Early on in my athletic career, I functioned based on the idea that my success was directly correlated with how hard I worked. Only “how hard I worked” was determined by the number of hours I was doing things that I, then, deemed productive—sprints, lifting weights, getting on the ice, ‘getting a good sweat in. This is how a lot of athletes see the path to success:
More physical work —>stronger body (and mind) = better performance
But there is one crucial thing this equation doesn’t take into account; sustainability. In this strategy, we’re constantly looking for more work to do, so we’re constantly missing out on things like recovery. We stop paying attention to what we actually need in favor of fulfilling this need to do more work. We run into things like over-use injury, fatigue, loss of passion, and burnout.
When it’s all laid out like this, it seems fairly simple; just don’t overwork yourself. But when you’re neck-deep in these strategies, not listening to what your body or mind needs, you start looking elsewhere for direction.
Maybe you turn your eyes to teammates, to your coaches, to your competitors and ask, “What are they doing that I’m not?” These external strategies are predictably unreliable because they almost always lead us down a path that we cannot sustain for long periods of time. Eventually, we hit rock bottom.

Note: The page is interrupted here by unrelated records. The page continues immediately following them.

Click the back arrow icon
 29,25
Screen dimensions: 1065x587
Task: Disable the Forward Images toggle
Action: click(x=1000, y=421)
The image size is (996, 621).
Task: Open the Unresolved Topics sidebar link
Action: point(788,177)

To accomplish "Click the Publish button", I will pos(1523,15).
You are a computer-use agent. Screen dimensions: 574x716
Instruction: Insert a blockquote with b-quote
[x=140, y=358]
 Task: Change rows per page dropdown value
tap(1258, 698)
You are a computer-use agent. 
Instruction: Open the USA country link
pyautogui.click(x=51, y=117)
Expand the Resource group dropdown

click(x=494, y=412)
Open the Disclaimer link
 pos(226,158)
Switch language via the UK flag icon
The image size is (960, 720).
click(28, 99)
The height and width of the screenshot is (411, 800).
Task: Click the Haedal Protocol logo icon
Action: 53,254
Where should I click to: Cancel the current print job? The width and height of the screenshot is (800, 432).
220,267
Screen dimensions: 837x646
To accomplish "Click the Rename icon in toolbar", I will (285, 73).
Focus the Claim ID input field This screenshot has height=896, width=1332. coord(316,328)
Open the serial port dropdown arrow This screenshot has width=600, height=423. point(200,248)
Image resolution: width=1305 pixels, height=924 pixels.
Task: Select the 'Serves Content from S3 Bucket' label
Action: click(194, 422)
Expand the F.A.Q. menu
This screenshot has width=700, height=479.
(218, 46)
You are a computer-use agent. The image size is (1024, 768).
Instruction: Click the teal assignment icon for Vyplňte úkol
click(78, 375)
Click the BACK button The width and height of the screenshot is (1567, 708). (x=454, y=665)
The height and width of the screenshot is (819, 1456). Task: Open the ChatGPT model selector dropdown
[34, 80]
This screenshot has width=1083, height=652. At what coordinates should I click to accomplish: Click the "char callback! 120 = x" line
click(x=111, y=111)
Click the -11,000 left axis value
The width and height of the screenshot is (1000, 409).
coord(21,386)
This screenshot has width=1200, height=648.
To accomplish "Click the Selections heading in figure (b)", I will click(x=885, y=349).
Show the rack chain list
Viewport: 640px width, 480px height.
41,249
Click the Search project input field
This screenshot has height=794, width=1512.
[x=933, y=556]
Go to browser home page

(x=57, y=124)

The best of the best elite athletes know that their strategies for training, practicing, and recovering have to be sustainable. They have to allow them both to make improvements and grow but they also have to meet their values, care for their physical and mental state. In short, their strategies have to work specifically for them.
With all of that in mind… How are they working for you? How are your strategies not working for you?
“More physical work —>stronger body (and mind) = better performance.
But there is one crucial thing this equation doesn’t take into account; sustainability.”